Exercise inputs:
________________
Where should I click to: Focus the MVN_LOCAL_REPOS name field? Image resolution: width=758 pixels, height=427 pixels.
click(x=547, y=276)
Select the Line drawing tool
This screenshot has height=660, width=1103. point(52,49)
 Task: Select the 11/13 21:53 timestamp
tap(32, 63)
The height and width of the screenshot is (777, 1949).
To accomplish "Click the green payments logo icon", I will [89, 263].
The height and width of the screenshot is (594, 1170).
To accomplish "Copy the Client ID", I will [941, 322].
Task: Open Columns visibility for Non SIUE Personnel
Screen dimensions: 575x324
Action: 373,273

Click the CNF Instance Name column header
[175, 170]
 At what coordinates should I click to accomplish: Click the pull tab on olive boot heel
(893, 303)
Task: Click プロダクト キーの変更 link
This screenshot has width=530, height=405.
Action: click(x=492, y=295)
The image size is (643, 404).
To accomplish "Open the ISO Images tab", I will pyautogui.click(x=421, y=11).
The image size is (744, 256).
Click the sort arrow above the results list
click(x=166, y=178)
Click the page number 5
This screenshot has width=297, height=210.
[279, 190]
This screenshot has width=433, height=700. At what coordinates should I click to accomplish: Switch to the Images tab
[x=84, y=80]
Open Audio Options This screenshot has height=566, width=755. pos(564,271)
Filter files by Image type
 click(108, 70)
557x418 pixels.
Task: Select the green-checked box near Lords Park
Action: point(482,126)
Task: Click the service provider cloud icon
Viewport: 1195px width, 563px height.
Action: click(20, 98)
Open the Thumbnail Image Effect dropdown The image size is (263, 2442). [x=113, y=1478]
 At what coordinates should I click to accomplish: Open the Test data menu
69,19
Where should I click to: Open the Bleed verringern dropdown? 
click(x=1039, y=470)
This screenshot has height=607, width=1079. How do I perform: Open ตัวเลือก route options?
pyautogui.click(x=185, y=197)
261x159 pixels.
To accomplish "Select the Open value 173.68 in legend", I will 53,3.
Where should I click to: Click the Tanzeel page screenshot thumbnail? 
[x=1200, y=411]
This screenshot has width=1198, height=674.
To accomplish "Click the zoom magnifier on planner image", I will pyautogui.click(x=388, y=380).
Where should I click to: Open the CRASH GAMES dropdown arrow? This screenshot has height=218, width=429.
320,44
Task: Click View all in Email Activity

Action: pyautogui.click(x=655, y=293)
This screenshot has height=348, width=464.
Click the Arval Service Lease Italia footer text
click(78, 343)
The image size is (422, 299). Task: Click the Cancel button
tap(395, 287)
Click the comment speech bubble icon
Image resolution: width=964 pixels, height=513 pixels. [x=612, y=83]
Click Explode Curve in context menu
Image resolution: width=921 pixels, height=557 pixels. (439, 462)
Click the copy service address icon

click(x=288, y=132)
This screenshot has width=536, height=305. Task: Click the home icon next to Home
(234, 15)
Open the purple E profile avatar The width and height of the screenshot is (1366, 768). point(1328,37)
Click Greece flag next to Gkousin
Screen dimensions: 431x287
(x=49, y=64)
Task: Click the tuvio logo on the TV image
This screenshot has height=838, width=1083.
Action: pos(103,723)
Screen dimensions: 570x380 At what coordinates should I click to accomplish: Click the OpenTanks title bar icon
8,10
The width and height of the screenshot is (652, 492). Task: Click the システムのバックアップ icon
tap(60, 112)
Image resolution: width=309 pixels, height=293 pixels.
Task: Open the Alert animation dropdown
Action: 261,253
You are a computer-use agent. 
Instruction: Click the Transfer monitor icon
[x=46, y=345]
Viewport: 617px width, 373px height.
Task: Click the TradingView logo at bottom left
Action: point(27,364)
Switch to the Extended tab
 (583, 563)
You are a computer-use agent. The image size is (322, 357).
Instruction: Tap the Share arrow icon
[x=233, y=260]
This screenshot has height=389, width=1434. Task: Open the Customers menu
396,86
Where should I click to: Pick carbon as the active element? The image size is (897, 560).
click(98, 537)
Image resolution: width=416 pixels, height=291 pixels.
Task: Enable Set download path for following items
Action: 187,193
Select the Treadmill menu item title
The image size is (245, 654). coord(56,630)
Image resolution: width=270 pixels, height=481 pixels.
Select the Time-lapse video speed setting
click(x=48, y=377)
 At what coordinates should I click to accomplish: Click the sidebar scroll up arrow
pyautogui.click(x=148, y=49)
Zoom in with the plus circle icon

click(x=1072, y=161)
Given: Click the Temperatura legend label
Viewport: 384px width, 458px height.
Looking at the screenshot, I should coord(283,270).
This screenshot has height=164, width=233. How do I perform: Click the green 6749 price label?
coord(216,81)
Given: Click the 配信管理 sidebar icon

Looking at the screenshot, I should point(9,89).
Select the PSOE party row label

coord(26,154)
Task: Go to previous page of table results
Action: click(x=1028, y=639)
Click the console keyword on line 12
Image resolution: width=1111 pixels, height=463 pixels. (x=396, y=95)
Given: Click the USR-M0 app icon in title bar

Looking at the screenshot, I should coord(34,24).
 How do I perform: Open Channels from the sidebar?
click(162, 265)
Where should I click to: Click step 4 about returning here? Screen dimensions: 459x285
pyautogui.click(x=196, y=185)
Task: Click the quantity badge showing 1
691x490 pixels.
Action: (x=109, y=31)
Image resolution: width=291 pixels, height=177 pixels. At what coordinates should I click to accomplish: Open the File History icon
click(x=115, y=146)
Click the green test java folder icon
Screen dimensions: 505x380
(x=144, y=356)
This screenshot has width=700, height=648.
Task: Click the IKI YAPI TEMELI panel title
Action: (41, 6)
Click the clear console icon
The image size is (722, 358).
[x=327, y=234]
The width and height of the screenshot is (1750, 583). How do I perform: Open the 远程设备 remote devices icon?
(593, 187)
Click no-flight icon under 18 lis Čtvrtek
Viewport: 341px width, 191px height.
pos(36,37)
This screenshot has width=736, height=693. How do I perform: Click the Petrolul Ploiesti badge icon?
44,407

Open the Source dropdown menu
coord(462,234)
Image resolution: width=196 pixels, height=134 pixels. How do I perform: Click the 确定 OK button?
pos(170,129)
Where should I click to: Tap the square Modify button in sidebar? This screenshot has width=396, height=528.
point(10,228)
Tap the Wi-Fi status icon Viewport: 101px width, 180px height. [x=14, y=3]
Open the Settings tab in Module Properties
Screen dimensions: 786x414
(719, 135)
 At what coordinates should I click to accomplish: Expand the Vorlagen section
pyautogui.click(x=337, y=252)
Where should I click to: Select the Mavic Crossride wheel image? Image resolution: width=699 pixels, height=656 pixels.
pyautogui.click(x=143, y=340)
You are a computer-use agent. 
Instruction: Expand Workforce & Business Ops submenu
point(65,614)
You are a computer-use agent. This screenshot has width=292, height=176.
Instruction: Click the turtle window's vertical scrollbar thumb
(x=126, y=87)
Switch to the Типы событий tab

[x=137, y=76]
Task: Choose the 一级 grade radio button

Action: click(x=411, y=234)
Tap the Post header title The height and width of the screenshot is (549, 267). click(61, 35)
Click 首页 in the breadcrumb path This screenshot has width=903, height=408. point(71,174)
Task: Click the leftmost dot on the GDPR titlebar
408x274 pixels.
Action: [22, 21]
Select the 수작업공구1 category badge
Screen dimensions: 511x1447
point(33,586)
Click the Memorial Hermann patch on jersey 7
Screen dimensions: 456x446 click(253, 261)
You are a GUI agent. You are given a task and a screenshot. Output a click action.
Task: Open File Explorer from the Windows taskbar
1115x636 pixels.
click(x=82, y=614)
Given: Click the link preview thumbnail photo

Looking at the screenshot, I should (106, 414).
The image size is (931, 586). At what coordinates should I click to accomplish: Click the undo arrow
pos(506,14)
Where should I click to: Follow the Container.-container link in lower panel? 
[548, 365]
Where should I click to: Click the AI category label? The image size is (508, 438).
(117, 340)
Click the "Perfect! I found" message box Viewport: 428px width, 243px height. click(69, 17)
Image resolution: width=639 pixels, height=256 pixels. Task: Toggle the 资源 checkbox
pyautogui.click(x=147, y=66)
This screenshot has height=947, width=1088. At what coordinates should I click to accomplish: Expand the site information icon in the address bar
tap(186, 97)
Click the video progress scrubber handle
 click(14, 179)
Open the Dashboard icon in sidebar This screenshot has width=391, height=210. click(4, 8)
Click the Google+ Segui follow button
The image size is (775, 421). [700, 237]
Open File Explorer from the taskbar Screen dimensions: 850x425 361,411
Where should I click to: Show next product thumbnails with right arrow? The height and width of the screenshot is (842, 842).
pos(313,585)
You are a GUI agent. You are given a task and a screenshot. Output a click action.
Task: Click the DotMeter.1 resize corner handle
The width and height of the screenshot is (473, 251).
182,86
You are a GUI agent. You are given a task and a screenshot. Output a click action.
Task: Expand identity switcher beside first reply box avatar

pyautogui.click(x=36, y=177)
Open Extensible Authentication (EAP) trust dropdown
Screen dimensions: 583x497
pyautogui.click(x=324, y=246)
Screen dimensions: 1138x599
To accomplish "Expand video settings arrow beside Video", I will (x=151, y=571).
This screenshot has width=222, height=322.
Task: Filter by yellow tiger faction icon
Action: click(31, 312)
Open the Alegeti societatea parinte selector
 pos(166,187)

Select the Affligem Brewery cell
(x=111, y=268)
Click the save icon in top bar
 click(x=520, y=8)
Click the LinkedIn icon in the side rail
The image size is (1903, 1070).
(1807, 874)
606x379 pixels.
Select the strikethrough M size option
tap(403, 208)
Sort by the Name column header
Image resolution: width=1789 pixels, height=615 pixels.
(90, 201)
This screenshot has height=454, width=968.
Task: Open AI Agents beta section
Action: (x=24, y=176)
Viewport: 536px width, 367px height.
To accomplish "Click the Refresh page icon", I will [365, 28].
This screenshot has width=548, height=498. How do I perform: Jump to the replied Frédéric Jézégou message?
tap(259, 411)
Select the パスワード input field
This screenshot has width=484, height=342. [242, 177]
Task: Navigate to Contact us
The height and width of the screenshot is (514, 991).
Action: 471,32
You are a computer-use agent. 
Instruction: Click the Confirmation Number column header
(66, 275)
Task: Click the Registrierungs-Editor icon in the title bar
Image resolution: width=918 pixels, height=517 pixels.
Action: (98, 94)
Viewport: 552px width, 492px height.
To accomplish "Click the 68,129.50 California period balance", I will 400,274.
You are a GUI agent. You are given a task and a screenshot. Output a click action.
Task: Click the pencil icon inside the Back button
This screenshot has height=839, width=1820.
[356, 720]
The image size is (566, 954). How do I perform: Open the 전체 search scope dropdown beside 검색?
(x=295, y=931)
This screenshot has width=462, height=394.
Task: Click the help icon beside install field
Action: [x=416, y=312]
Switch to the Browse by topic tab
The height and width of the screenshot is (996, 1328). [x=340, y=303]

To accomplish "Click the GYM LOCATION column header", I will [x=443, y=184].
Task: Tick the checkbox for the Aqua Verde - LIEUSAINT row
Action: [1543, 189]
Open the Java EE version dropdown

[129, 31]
________________
Goal: Write out the entries above word for word, starting from the first line and stopping after the line that contains "This screenshot has height=660, width=1103.".

Response to the task:
Where should I click to: Focus the MVN_LOCAL_REPOS name field? Image resolution: width=758 pixels, height=427 pixels.
click(x=547, y=276)
Select the Line drawing tool
This screenshot has height=660, width=1103. point(52,49)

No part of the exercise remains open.